- **What you will do**
Answer these questions about the LTO type-merging message below, one answer per line:
(a) On what date did Jan Hubicka write the quoted message?
(b) About how much of the decl stream does replacing a type variant by the first compatible one affect?
(c) For Firefox, how does replacing ODR types change the size of the ltrans.o files?

RFC: variant and ODR based type merging during LTO streaming

Richard Biener rguenther@suse.de
Mon Oct 1 10:08:00 GMT 2018


On Fri, 28 Sep 2018, Jan Hubicka wrote:

> Hi,
> this is a proof-of-concept patch for type merging during LTO streaming. It
> does two things
> 1) replace type variant by first compatible one in TYPE_NEXT_VARIANT list
>    This is useful at compilation time because frontends produce more variants
>    than needed. The effect of this is about 2% of decl stream
> 2) replace ODR types by their prevailing variant if ODR violation was not
>    detected.  This is useful at WPA time and saves about 50% of global decl
>    stream. For Firefox it reduces the ltrans.o files size from 2.6GB to 2.0GB.

- **Given data**
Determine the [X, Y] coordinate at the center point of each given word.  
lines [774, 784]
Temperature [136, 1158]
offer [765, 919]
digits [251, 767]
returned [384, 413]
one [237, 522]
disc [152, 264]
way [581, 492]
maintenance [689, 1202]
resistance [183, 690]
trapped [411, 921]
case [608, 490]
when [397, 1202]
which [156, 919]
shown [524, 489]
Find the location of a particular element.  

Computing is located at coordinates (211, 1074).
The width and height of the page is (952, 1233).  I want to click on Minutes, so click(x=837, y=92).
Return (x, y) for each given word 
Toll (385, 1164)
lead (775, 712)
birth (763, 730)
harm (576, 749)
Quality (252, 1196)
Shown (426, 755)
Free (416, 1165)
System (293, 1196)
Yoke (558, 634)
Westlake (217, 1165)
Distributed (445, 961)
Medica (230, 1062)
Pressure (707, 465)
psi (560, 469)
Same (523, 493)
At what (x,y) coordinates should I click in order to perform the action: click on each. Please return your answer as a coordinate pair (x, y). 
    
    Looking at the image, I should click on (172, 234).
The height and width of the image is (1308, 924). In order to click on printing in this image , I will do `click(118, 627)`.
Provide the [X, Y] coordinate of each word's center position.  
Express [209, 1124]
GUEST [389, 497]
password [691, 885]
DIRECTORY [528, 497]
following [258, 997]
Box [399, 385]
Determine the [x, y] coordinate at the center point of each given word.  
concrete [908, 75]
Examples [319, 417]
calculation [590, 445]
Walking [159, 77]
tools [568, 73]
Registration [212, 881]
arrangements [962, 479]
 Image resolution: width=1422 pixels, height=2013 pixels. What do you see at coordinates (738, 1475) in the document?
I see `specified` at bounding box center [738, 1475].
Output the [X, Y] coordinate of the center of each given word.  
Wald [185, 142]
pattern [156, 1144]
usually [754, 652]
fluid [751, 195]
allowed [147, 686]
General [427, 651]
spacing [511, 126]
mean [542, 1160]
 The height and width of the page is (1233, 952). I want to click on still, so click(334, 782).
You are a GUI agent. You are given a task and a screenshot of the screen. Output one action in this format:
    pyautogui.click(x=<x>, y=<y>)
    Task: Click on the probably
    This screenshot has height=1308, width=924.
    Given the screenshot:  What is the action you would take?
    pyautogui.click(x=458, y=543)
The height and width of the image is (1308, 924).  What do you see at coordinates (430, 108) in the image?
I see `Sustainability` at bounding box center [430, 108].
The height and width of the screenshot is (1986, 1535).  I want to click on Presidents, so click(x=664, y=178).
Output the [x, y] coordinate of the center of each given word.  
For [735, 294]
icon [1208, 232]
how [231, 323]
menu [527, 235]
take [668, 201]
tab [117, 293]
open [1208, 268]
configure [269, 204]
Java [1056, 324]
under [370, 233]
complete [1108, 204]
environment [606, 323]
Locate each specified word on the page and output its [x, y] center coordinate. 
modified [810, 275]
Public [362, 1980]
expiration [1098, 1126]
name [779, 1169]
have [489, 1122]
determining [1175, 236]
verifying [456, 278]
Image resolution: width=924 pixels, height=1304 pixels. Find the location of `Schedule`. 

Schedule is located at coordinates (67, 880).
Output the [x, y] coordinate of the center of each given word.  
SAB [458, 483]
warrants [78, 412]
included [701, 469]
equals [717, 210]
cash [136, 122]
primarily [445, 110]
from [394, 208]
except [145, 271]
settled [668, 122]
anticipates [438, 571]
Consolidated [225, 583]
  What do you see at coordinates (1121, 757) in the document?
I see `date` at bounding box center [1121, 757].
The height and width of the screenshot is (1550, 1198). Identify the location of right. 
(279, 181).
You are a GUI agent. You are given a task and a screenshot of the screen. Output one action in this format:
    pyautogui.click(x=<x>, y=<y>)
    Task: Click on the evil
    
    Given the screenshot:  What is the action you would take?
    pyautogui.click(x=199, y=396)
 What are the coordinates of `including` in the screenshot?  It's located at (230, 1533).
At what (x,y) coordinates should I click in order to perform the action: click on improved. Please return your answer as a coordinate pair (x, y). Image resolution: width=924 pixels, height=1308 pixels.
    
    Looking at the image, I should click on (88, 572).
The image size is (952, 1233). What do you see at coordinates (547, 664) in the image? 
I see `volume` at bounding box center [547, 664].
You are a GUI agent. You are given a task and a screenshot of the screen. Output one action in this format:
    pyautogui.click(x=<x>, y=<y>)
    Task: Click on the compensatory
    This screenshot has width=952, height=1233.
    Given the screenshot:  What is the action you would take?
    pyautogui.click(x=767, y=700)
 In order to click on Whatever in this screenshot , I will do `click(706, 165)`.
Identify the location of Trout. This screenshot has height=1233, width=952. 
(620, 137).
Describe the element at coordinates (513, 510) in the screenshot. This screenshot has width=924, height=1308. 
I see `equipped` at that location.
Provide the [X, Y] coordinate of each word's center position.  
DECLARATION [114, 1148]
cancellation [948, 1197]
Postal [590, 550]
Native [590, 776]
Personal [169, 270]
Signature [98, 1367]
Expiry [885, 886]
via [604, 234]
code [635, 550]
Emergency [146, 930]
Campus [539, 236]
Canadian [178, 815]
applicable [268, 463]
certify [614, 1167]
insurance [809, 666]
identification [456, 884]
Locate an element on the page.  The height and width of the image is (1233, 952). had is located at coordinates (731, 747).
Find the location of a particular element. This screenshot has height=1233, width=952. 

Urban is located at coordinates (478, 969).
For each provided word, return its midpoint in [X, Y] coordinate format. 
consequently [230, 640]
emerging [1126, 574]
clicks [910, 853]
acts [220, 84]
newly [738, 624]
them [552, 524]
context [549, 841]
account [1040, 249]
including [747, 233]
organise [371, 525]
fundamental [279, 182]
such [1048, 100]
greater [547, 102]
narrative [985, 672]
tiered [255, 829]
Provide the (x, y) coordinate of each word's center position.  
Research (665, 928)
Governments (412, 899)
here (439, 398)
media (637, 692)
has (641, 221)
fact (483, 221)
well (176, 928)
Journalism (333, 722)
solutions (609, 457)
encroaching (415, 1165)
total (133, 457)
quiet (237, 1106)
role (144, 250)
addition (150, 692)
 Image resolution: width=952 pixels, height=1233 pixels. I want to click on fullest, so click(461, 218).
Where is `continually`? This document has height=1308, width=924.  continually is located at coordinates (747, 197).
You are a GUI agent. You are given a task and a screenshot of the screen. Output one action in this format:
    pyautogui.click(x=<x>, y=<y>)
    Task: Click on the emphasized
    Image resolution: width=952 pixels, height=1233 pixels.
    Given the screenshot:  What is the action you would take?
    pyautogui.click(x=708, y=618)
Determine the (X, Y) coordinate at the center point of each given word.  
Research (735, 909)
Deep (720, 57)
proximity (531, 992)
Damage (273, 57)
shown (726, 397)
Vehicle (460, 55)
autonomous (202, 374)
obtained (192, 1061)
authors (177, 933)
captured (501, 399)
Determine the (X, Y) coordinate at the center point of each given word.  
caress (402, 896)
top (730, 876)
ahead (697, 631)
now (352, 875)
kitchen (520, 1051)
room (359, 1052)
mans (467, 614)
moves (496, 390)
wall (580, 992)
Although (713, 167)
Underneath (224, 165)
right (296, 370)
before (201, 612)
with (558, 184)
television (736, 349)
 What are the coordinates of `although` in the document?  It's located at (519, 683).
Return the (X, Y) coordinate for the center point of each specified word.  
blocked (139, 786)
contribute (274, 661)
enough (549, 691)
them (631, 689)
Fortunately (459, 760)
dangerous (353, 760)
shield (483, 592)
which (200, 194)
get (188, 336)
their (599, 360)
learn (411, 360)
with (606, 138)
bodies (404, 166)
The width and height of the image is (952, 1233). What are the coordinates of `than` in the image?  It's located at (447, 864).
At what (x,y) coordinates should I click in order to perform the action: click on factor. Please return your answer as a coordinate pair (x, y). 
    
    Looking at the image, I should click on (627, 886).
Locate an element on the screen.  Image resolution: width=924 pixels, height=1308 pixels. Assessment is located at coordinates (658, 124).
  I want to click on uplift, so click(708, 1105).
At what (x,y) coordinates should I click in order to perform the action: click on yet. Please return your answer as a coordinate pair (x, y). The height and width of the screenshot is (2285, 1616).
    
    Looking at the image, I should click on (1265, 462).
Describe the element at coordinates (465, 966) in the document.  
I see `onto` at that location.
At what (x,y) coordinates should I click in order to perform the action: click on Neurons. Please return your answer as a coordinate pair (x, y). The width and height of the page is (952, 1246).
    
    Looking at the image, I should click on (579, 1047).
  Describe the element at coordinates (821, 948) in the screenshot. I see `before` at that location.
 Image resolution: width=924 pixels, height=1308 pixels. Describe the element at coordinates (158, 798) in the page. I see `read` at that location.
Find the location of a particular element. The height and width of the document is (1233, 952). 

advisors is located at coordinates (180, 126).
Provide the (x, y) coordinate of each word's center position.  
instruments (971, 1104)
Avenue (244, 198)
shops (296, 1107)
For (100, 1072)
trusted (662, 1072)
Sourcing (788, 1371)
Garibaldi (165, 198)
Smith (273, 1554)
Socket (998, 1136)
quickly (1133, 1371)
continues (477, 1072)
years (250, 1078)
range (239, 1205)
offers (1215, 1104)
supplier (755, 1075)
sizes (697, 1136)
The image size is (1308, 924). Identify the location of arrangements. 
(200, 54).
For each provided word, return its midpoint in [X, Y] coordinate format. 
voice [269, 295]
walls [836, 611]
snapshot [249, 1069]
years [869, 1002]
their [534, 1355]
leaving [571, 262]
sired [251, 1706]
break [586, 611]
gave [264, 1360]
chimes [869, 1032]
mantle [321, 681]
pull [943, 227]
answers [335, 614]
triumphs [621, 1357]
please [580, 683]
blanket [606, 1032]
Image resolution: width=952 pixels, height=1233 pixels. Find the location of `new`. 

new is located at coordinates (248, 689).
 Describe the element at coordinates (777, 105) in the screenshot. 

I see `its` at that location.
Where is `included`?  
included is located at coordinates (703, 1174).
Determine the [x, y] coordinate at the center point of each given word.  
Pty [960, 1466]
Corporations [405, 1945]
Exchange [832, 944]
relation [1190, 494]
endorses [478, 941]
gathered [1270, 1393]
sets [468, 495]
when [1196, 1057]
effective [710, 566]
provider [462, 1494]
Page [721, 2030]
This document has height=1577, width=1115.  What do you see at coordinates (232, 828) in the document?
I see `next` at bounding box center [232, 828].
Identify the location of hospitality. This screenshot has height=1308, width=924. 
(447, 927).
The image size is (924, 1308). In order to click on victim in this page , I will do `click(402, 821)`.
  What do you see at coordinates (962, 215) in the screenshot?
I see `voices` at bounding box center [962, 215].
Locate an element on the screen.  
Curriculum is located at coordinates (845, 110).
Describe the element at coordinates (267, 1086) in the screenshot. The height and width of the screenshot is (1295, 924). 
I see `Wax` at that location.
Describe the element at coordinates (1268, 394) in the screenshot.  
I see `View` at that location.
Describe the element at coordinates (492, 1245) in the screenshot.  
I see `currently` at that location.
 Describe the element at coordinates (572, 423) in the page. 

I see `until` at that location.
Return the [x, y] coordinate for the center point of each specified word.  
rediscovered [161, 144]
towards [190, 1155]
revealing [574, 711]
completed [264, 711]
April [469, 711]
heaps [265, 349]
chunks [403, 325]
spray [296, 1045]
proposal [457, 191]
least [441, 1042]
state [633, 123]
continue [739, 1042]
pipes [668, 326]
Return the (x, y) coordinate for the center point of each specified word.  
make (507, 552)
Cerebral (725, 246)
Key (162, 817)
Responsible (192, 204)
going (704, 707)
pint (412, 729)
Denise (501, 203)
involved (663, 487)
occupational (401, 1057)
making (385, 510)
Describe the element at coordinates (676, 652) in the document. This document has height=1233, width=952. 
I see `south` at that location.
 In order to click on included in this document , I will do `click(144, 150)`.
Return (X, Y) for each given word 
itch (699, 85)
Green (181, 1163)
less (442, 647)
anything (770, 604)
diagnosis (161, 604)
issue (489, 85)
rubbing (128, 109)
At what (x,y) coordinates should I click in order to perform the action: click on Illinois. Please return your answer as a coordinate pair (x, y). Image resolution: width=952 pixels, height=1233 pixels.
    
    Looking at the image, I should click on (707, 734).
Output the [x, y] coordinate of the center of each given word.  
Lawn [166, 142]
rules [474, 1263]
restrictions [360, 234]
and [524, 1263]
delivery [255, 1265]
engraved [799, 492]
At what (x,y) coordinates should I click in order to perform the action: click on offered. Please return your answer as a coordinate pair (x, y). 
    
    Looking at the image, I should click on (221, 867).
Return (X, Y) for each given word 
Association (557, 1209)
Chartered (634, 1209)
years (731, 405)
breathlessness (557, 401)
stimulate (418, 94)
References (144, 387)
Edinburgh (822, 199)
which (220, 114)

- **Final answer**
(a) Friday, 28 September 2018.
(b) About 2%.
(c) It reduces their size from 2.6GB to 2.0GB.